Empresas de ônibus que atendem União, no Piauí, devem garantir passe livre a idosos e pessoas com deficiência

Recomendação do Ministério Público do Estado (MPPI) detectou irregularidades no atendimento, e ameaça com medidas judiciais

ALEXANDRE PELEGI

As gratuidades no transporte público garantidas por lei a idosos e pessoas com deficiência (PcD) não têm sido respeitadas em diferentes estados do país.

É o caso do transporte intermunicipal no Piauí, e especificamente em União , cidade com 46 mil habitantes.

O Ministério Público do Estado (MPPI) detectou a irregularidade, e expediu recomendação às empresas de ônibus que garantam o exercício do direito do Passe Livre Intermunicipal.

O promotor Rafael Maia Nogueira, da 2ª Promotoria de Justiça de União, orienta que as empresas observem as disposições relativas ao Passe Livre Intermunicipal, bem como as demais determinações legais constantes da legislação estadual referentes ao exercício do direito ao benefício nas viagens intermunicipais no Piauí.

A primeira lei, a de número 6488/2014, determina que sejam reservadas duas vagas gratuitas ao idoso com idade acima de 60 anos que comprove renda mensal igual ou inferior a dois salários-mínimos.

A recomendação solicita às empresas que garantam também a reserva de quatro assentos, devidamente identificados, sendo dois para idosos e dois para pessoas com deficiência, nos ônibus que fazem as rotas intermunicipais por União, independente do município ser ponto de partida ou parada intermediária, conforme determina a legislação estadual.

Quanto ao pagamento da passagem, o documento do MPPI recomenda que as empresas concedam, às pessoas idosas e com deficiência, desconto de 50%, no mínimo, no valor dos bilhetes, no caso de esgotarem as vagas gratuitas.
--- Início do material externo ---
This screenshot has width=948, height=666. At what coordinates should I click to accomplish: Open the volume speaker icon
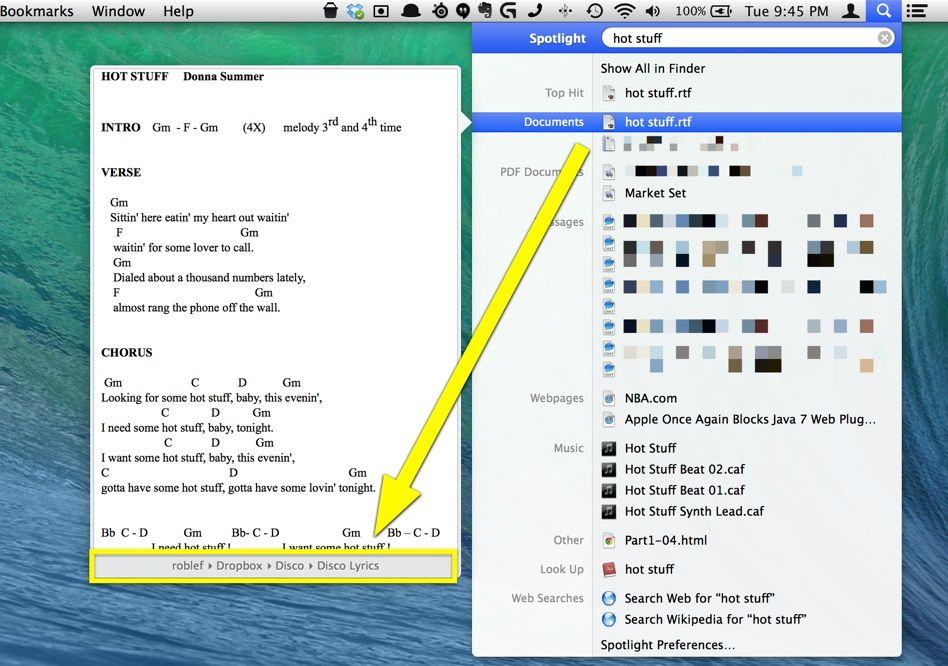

As determinações devem ser cumpridas no prazo de 30 dias, sob pena de adoção das medidas judiciais cabíveis.

“O descumprimento poderá caracterizar o dolo, má-fé ou ciência da irregularidade, por ação ou omissão, para viabilizar futuras responsabilizações em sede de ação civil pública, com sujeição do infrator às sanções civis, administrativas e penais cabíveis (LACP, art. 10)”.